MicrobeCensus/training/input/gene_fams
   -directory of gene families which will be used to train MicrobeCensus
   -30 gene families are provided, but these should really be supplied by the user
   -each file within directory contains multi-fasta file of protein sequences for a given marker gene family
   -files should be named "gene_fam".faa.gz


WORKFLOW
1. Simulate shotgun libraries from input genomes for each desired read length
   Run multiple times for different read lengths if you intend to use MicrobeCensus for different read lengths or sequencing technologies
   About 10-20x coverage is suggested for 100 bp libraries.

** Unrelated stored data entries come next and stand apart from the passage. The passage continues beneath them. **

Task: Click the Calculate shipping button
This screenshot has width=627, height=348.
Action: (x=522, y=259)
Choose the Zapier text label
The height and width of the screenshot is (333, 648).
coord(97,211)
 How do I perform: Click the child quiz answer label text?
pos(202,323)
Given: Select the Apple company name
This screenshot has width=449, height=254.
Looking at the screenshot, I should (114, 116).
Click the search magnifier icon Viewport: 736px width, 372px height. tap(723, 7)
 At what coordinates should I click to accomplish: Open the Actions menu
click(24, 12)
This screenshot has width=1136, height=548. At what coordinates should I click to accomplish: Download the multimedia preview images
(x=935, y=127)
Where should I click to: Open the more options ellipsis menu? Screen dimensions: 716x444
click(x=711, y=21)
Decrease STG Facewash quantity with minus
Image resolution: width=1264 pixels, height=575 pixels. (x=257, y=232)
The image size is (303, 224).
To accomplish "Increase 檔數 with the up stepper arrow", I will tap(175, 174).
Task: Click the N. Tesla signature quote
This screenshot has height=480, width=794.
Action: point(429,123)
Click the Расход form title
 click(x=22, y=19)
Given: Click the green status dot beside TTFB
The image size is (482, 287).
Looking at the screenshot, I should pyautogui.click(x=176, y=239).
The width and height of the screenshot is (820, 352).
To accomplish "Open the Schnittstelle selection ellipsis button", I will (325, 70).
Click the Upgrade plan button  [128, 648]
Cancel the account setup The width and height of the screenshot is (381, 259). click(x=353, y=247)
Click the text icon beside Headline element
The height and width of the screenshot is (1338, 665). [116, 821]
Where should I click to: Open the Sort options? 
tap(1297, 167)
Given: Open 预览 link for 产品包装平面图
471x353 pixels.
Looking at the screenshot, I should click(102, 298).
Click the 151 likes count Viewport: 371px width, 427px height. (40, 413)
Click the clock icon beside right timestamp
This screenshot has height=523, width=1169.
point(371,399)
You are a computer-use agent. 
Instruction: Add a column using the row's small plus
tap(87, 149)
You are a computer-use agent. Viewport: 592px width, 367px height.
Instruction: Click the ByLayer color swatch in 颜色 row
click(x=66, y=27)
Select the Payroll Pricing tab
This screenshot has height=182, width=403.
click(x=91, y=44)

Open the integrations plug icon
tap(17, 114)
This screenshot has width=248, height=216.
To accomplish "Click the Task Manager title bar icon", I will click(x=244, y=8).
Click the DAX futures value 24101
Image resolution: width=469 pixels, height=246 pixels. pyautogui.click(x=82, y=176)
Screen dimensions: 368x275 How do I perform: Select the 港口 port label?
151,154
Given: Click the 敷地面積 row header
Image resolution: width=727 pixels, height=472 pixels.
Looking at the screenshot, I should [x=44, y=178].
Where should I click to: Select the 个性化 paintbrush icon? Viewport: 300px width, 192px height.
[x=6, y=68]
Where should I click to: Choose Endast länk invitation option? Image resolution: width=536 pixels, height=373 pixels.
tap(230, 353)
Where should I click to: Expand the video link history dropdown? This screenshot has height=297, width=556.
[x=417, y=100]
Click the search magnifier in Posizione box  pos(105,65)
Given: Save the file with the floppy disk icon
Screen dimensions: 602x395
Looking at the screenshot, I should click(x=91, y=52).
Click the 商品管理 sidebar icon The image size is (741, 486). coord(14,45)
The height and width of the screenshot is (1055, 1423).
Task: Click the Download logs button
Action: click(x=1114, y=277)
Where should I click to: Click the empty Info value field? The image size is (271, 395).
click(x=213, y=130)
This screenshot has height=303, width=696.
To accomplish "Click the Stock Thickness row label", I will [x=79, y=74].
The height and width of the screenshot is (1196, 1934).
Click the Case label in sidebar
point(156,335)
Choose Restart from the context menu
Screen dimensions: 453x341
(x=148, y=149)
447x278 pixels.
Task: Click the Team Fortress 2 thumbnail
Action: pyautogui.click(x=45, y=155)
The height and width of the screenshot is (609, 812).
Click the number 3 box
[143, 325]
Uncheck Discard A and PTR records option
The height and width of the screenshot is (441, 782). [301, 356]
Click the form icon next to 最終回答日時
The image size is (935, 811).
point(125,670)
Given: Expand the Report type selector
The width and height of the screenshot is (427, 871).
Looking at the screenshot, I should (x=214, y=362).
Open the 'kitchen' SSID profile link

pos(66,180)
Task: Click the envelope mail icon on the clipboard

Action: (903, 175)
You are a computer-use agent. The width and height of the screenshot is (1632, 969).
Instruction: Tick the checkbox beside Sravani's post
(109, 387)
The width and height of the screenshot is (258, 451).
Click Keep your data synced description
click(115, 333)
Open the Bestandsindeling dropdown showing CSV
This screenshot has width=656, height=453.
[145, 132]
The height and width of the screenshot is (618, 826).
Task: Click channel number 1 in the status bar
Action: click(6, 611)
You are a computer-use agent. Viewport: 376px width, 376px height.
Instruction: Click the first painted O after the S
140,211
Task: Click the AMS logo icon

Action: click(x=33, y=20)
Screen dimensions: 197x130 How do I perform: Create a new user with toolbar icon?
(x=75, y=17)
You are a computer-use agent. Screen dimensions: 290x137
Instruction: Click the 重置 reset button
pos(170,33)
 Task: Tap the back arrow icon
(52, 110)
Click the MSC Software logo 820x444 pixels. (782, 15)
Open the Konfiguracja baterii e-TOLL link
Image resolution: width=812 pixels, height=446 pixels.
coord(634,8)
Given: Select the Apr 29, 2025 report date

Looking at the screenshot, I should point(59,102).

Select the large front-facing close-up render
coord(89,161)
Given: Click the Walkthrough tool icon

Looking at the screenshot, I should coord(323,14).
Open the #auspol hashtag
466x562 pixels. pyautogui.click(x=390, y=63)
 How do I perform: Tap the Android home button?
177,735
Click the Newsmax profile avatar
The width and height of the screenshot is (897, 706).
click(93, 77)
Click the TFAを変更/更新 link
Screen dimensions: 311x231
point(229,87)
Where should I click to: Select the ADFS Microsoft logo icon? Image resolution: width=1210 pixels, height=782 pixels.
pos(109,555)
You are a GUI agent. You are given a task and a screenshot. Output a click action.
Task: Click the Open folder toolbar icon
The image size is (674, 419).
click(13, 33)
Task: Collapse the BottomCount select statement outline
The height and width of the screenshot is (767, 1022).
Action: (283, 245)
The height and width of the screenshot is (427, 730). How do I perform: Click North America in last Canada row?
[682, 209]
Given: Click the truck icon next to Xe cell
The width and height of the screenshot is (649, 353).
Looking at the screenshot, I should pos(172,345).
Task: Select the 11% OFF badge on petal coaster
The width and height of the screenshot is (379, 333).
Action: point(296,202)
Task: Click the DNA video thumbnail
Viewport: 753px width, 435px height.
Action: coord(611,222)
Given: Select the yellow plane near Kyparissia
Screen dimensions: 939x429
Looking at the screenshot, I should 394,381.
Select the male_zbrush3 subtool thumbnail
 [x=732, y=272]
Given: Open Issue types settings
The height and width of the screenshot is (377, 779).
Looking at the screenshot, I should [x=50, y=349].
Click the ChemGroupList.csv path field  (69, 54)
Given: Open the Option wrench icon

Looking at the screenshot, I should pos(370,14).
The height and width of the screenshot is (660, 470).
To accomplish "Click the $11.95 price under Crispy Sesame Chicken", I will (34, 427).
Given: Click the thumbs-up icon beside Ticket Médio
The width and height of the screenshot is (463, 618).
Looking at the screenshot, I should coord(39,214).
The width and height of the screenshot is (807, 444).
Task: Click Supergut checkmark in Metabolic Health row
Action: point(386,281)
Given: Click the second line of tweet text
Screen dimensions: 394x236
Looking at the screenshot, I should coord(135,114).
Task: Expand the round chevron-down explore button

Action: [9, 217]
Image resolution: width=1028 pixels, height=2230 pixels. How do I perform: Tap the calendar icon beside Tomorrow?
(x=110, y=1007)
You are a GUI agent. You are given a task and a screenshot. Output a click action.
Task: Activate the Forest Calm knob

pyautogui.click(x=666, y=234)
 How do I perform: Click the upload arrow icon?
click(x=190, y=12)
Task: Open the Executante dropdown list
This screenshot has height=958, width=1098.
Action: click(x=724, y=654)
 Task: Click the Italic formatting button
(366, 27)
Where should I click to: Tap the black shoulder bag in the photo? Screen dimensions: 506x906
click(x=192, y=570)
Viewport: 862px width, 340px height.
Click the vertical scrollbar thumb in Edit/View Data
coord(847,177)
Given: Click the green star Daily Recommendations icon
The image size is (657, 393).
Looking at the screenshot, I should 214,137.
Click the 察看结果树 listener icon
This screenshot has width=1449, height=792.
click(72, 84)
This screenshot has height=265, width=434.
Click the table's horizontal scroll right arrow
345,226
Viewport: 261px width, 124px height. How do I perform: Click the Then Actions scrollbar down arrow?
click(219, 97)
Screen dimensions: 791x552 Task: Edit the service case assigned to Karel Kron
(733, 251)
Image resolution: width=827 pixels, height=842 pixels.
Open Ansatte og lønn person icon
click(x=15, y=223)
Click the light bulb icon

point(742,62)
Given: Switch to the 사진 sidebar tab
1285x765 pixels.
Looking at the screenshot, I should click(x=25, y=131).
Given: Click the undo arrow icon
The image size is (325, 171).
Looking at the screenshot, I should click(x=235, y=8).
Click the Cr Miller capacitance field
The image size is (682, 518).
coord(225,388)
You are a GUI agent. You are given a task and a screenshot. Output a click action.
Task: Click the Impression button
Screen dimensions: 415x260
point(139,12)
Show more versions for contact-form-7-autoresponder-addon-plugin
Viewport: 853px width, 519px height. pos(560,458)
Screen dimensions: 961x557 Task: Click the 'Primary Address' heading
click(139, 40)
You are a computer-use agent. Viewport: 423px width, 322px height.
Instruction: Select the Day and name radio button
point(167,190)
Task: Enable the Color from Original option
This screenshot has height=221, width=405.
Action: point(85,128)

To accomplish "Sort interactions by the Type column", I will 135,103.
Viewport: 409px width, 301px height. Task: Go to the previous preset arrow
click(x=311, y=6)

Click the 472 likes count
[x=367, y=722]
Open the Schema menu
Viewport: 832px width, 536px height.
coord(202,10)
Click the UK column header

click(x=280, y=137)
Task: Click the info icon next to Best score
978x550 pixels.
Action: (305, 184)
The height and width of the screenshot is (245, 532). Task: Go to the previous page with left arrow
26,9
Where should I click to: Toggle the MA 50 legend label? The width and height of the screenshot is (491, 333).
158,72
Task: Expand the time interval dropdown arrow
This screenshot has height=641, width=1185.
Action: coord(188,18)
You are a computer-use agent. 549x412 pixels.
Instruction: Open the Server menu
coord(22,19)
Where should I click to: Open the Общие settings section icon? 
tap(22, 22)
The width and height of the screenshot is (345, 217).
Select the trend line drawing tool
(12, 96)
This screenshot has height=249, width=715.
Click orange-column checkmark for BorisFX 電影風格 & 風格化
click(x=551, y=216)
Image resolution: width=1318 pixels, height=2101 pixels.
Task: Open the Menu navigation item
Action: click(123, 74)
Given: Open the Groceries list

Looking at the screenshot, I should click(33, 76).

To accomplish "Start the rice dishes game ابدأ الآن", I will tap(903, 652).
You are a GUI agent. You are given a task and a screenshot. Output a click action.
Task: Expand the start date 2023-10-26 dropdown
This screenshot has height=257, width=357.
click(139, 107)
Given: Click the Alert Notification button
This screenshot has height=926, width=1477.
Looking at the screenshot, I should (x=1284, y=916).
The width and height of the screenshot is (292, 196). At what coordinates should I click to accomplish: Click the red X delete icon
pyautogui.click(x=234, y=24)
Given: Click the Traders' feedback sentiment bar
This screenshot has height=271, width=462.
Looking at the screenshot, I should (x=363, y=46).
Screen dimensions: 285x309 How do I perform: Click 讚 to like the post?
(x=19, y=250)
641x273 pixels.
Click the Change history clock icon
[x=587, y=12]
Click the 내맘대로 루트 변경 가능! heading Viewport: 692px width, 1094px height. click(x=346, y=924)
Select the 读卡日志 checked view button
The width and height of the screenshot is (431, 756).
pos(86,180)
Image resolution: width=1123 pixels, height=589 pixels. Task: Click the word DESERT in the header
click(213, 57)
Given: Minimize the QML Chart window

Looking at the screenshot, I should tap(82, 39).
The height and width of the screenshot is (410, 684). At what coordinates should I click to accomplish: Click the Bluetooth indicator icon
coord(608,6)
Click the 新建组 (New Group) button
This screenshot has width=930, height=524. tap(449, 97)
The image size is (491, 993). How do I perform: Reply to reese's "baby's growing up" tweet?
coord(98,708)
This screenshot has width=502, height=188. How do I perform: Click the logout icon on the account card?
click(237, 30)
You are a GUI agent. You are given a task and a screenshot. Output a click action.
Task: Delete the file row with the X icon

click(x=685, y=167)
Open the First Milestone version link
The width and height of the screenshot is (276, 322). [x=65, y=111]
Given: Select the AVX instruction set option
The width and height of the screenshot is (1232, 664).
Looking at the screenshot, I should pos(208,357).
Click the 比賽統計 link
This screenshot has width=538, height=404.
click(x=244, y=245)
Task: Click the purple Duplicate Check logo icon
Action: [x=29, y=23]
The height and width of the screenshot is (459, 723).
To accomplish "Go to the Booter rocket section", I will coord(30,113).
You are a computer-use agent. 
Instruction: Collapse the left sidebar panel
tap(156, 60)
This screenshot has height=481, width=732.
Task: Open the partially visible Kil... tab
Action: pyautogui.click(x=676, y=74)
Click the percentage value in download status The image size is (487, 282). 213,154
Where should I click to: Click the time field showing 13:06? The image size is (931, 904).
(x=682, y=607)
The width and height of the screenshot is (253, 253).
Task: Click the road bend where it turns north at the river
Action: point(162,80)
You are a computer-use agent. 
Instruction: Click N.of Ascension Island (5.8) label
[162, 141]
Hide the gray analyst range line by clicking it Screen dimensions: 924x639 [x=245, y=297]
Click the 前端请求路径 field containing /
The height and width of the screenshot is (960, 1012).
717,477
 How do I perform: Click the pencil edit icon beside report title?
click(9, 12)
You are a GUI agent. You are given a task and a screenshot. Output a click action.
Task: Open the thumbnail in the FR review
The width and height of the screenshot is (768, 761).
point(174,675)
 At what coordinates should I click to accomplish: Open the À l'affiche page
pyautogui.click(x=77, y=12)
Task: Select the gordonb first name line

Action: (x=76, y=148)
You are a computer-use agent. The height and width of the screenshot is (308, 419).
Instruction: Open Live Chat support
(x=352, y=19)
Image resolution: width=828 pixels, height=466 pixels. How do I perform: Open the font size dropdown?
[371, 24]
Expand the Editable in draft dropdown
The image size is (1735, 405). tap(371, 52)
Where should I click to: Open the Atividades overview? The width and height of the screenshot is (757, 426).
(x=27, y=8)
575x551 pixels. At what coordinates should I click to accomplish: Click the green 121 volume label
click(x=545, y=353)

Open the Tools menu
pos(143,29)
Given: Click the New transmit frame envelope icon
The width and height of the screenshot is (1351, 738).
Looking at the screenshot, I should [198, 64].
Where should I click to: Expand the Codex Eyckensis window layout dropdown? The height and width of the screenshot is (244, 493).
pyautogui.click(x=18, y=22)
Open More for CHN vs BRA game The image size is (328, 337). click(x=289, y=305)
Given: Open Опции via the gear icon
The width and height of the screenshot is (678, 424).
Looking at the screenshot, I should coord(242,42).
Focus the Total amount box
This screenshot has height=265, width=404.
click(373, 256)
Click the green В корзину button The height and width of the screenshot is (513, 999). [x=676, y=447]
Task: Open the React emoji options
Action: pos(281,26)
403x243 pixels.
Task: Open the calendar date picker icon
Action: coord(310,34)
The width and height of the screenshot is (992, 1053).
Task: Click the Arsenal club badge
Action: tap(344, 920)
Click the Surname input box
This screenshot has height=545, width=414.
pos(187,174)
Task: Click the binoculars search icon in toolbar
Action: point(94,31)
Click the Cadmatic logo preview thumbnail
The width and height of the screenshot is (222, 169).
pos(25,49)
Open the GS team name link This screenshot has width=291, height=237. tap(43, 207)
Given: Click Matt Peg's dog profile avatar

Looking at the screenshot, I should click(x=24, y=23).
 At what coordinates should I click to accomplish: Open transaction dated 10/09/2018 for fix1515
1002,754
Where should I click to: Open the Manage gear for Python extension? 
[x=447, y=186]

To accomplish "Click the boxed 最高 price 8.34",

We suggest additional coverage for longer reads
   By default reads are simulated without error, but this can be manually changed
   Write simulated libraries to: MicrobeCensus/training/intermediate/reads

   python MicrobeCensus/src/sim_reads.py <threads> <read_length> <coverage>
   Ex: python MicrobeCensus/src/sim_reads.py 10 100 1

2. Build RAPsearch2 database of marker genes
   Use RAPsearch2 to search all simulated libraries in: MicrobeCensus/training/intermediate/reads 
   Versus marker genes in: MicrobeCensus/training/input/gene_fams
   Write search results to: MicrobeCensus/training/intermediate/search

   python MicrobeCensus/src/search_reads.py <threads>
   Ex: python MicrobeCensus/src/search_reads.py 10

3. Count number of reads classified into each marker gene family across range of mapping parameters
   Mapping parameters include minimum bit-score, minimum alignment coverage, and maximum percent identity
   The range of parameters tested is hard-coded, but can be manually changed
   Write results to: MicrobeCensus/training/intermediate/hits
   
   python MicrobeCensus/src/class_reads <threads>
   Ex: python MicrobeCensus/src/class_reads.py 10

4. Use x-fold cross validation to identify optimal mapping parameters: MicrobeCensus/training/output/pars.map
   Find model coefficients: MicrobeCensus/training/output/coefficients.map
   Find and write AGS predictions: MicrobeCensus/training/output/training_preds.map

   python MicrobeCensus/src/optimize_parameters.py <threads> <xfold>
   Ex: python MicrobeCensus/src/optimize_parameters.py 10 10

5. Optimize weights for each gene model to minimze median unsigned prediction error for simulated libraries
   This weighting can reduce the influence of marker genes with low predictive ability. 
   For example, some of your specified marker genes may not be perfectly universal or single-copy.
   These genes would recieve low weights, and therefore not contribute much to the estimated AGS.
   Write weights to: MicrobeCensus/training/output/weights.map

   Rscript MicrobeCensus/src/optimize_weights.R

6. To run MicrobeCensus using newly trained models and gene families, simply copy data in MicrobeCensus/training/output to MicrobeCensus/data:
   cp MicrobeCensus/training/output/* MicrobeCensus/data

   and run MicrobeCensus as you normally would:
   MicrobeCensus/src/microbe_census.py [-options] <seqfile> <outfile>